Naquela ocasião, como em outras, a resposta do dirigente máximo do PT foi, ora de descaso, ora de reiteração do confronto, pela repetição do refrão autorreferente de que antes dele tudo era pior. Para embasar tal despautério, o mesmo senhor, no afã de iludir, usou e abusou de comparações indevidas. Mais uma vez agora, sem dizer palavra sobre a crise moral, voltará à cantilena de que a inflação e o desemprego de hoje são menores do que em 2002, omitindo que, naquele ano, a economia sofreu com o medo do que poderia vir a ser o seu governo, um sentimento generalizado que, em benefício do país, meu governo tratou de atenuar com uma transição administrativa que permitiu ao PT assumir o poder em melhores condições para governar. Sobre a crise de hoje, nenhuma palavra…
Perguntado por uma repórter sobre se o ex-presidente Lula me havia enviado emissários para abrir um diálogo, respondi que ele não precisa de intermediários para isso, pois tem meus telefones. E condicionei o eventual encontro: desde que seja para uma discussão de agenda de interesse nacional e pública. Por que isso? Porque não terá legitimidade qualquer conversa que cheire a conchavo ou, pior, que permita a suspeita de que se deseja evitar a continuidade nas investigações em marcha, ou que seja percebida como uma manobra para desviar a atenção do país do foco principal, a apuração de responsabilidades.
Será que chegou o tempo de rezar pela sorte de alguns setores da vida empresarial e política? Talvez. Mas a hora para agir já não é mais, de imediato, do Congresso e dos partidos, mas, sim, da Justiça. Essa constatação não implica dizer um “não” intransigente ao diálogo. Decidam a Justiça, o TCU e o Congresso o que decidirem, continuaremos a ter uma Constituição democrática a nos reger e a premência em reinventar nosso futuro. Tomara que as aflições pelas quais passam o PT e seus aliados lhes sirvam de lição e os afastem da arrogância e do contínuo desprezo pelos adversários, até agora tratados como inimigos.

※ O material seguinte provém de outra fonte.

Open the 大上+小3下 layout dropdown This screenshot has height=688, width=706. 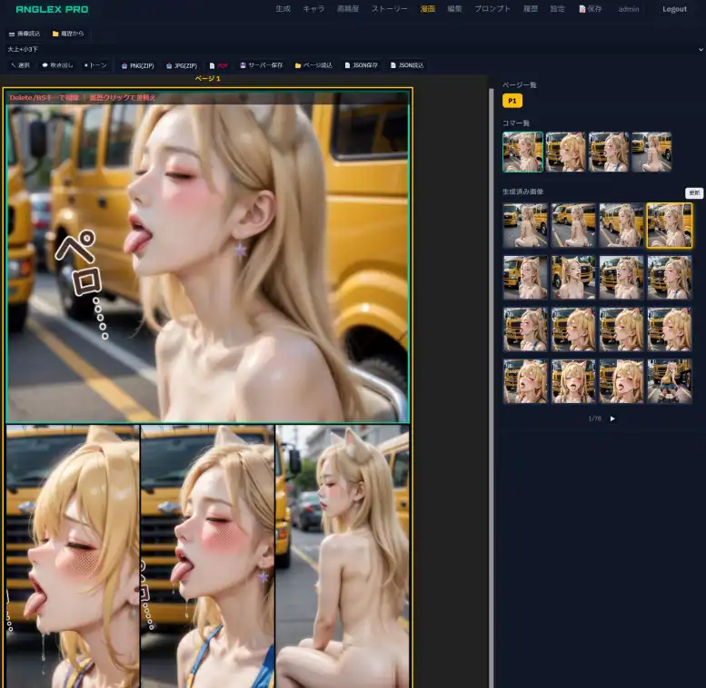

É hora de reconhecerem de público que a política democrática é incompatível com a divisão do país entre “nós” e “eles”. Para dialogar, não adianta se vestir em pele de cordeiro. Fica a impressão de que o lobo quer apenas salvar a própria pele. Mais ainda, passou da hora de o lulopetismo reconhecer que controlar a inflação e respeitar a Lei de Responsabilidade Fiscal nada têm a ver com neoliberalismo, senão que são condição para que as políticas sociais, tanto as universais como as específicas, possam ter efeitos duráveis.
Em suma, cabe aos donos do poder o mea-culpa de haver suposto sempre serem a única voz legítima a defender o interesse do povo.